14 Dec 1943 Arrived EAEME Depot, Karen, near Nairobi.

24 Dec.1943 Moved to 41 AA Workshop Co, EAEME, Mombasa, then Likoni.

7 Feb 1944 Moved to Diego Suarez

The diary notes of 6 December 1943, written aboard the Salween, turned out to be my last produced during the war years; thereafter I rely on my memories plus the numerous surviving letters to my parents, to my brother Richard and to Lucette.

By Tuesday 14 December I was writing from the EAEME (East Africa Electrical and Mechanical Engineers) Depot, having that morning collected a total of 14 letters from home, so must have arrived there the previous evening.

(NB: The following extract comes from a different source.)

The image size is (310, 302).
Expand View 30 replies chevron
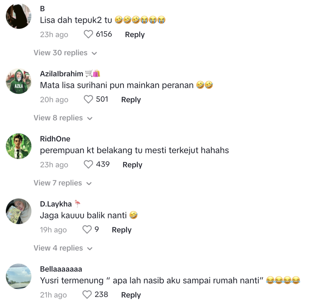point(94,53)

When the Salween edged into Mombasa docks, we found the first visible occupants of this strange hot land to be phlegmatic but efficient-looking white military police wearing tropical uniforms, shorts and peaked hats with red tops to them.  They rapidly took it upon themselves to advise the assembled throng of new arrivals lining the ship’s rails to throw their pith helmets into the harbour.  Pith helmets, familiar in Boer War images, had it appeared gone out of fashion in Kenya well before 1943, but news of this had failed to reach those responsible for kitting out drafts leaving the UK.  These pith helmets were effective headgear, and probably expensive, but cumbersome when one has to cart around one’s entire wardrobe.  There were quite a few floating in the harbour.  

We transferred straight from the Salween to a troop train bound to Nairobi.  (Letter of 16/12/43.)  “On the coast it is very warm – a sort of open tropical bush – not the dense equatorial forest I had expected.  There are large coconut plantations covering thousands of acres, with isolated native farms in clearings, each with its chicken, goats and children.

“The line winds and curves in a way quite unknown at home.  The train almost ties itself in knots in places, and sometimes the gradient is so great that the speed drops to walking pace.  There is a considerable climb from the coast to Nairobi, which is over 6000ft above sea level.